The 5-minute self-check
Go through these eight questions honestly — ideally with your own site open on your phone, not your laptop. Give yourself a point for each clear "yes".
1. Clarity
Within five seconds of landing, can a stranger tell exactly what you do, who it is for, and where?
A "yes" looks like: A plain sentence at the very top — "Wedding catering for 20–200 guests in and around Amsterdam" — not a slogan like "Excellence, delivered".
2. Next step
Is there one obvious thing you want a visitor to do, as a single clear button repeated down the page?
A "yes" looks like: One bright "Book a call" / "Get a quote" / "Order now" that stands out — not ten competing links, and not nothing.
3. Trust
Would a careful first-time buyer believe you are real and good — reviews, real photos, address, phone, a proper "about"?
A "yes" looks like: 3–5 genuine reviews, real (not stock) photos, a visible phone number and address, and an "about" with a face.
4. Mobile
On your own phone, is it fast, easy to read, and easy to tap — and can you contact yourself in a couple of taps?
A "yes" looks like: Loads in a few seconds, readable without zooming, thumb-sized buttons, contact reachable in one or two taps.
5. Speed
Does the first screen appear almost instantly, rather than after a noticeable wait?
A "yes" looks like: No multi-second blank screen or slow-loading hero image — visitors rarely wait more than a few seconds.
6. Findability
When you search Google for what you offer in your area, do you actually show up?
A "yes" looks like: A Google Business Profile, your town and service in your page titles ("Plumber in Utrecht"), clear headings.
7. Offer clarity
Can a visitor tell what it costs (or roughly), what they get, and what happens next — without guessing?
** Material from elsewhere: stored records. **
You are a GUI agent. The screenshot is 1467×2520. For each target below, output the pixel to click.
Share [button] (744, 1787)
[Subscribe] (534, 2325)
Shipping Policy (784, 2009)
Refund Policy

A "yes" looks like: A clear offer: what is included, a price or "from €X" / "free quote", and the first step spelled out.
8. Contact path
Does your contact form / booking / checkout actually work, on a phone, and reach your inbox?
A "yes" looks like: You tested it today: it submits, the booking loads, and the message lands. No errors, no dead ends.
What your score means
- 7–8 yeses — a genuinely good site. Keep it sharp; small tweaks are all you need.
- 4–6 yeses — solid but leaking. There are two to four specific fixes standing between you and noticeably more customers.
- 0–3 yeses — the site is actively costing you business. The good news: these are almost always cheap, fast fixes, not a reason to rebuild.
And remember the catch: most owners score themselves two or three points too high, because they cannot see their own site the way a first-time visitor does.
Want the objective answer?
A self-check gets you close, but the things quietly costing you customers are usually the ones you cannot see. A GrowthFriction audit is that outside eye: it goes through your site across 10 areas — clarity, trust, mobile, speed, the path to contacting you, being found on Google, and more — and hands you a plain-English, prioritised list of exactly what to fix. €197, delivered in 48 hours as a PDF plus a short video walkthrough. See a real sample first, then decide.
Or see a sample €197 audit to know exactly what you get.
Prefer to call or text? +31 6 1514 7952 (Paulo · NL · WhatsApp available · weekdays).
Frequently asked questions
How can I objectively tell if my website is good?
Stop trying to judge it from memory and test it as a stranger would: open it on your phone, give yourself five seconds to work out what you do, then try to contact or buy from yourself. Better still, ask three people who do not know your business to do the same and tell you what confused them. The gap between what you assume is obvious and what they actually understand is where customers are lost.
What makes a small-business website good?
Not how modern or expensive it looks — but how well it turns visitors into customers. The five things that matter most: a clear first screen, one obvious next step, trust signals, a fast and easy phone experience, and a working contact or checkout path. A plain site that nails these beats a beautiful one that does not.
My website looks nice — does that mean it is good?
Not necessarily. Looking good earns you a few seconds of attention; it does not, on its own, turn visitors into customers. Plenty of beautiful sites quietly lose business because the message is vague, the next step is unclear, or the contact form is buried. Looks are the start, not the finish.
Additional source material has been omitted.